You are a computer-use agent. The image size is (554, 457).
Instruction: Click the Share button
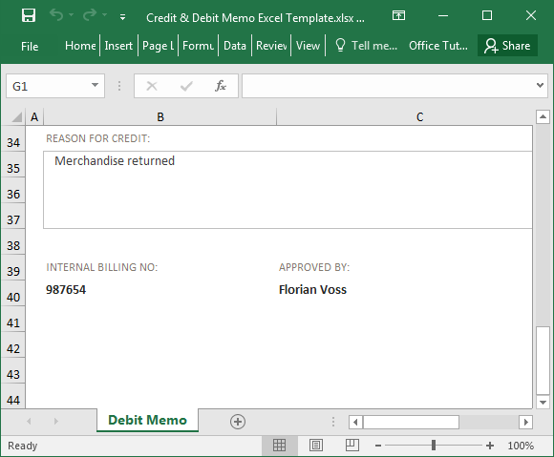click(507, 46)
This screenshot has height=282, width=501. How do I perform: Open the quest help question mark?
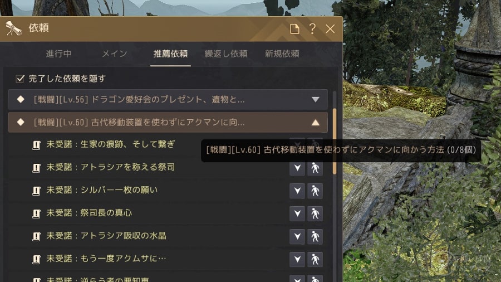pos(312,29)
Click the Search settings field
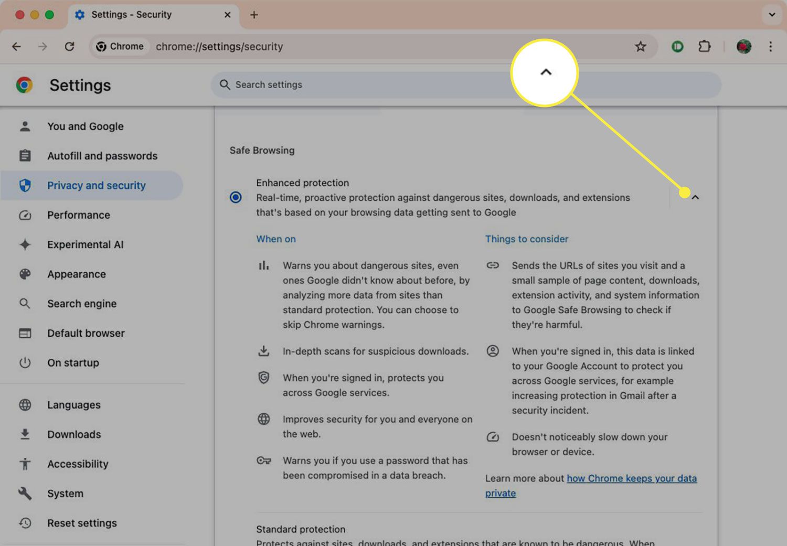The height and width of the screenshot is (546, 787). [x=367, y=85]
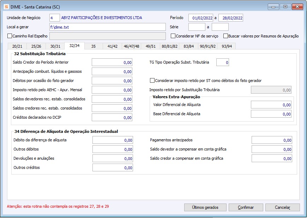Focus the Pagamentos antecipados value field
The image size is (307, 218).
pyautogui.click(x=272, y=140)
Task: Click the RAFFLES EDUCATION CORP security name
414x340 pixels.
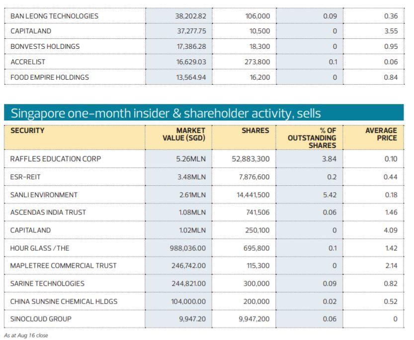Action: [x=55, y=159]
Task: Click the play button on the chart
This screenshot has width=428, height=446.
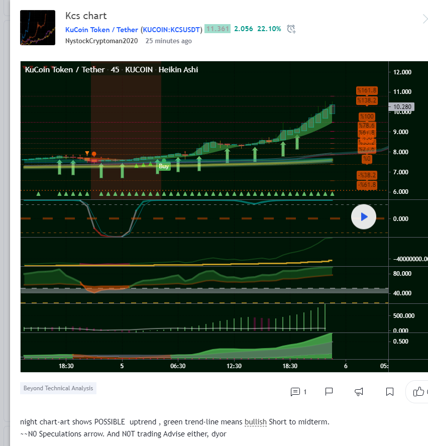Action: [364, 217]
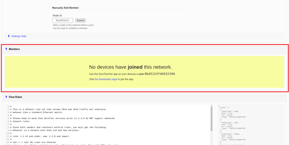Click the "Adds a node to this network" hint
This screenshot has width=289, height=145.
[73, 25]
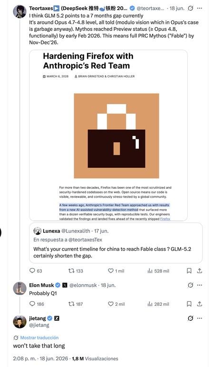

============

» Problem statement
Retype the records from their first line through the line that contains "Action: [x=55, y=159]", including that line, and leave the pictures out of your copy.

» Completed exercise
You are a computer-use agent. The image size is (554, 457).
Instruction: Click the Share button
click(507, 46)
This screenshot has height=282, width=501. How do I perform: Open the quest help question mark?
pos(312,29)
Click the Search settings field
The height and width of the screenshot is (546, 787). [x=367, y=85]
Focus the Pagamentos antecipados value field
The image size is (307, 218).
pyautogui.click(x=272, y=140)
Task: Click the RAFFLES EDUCATION CORP security name
414x340 pixels.
Action: [x=55, y=159]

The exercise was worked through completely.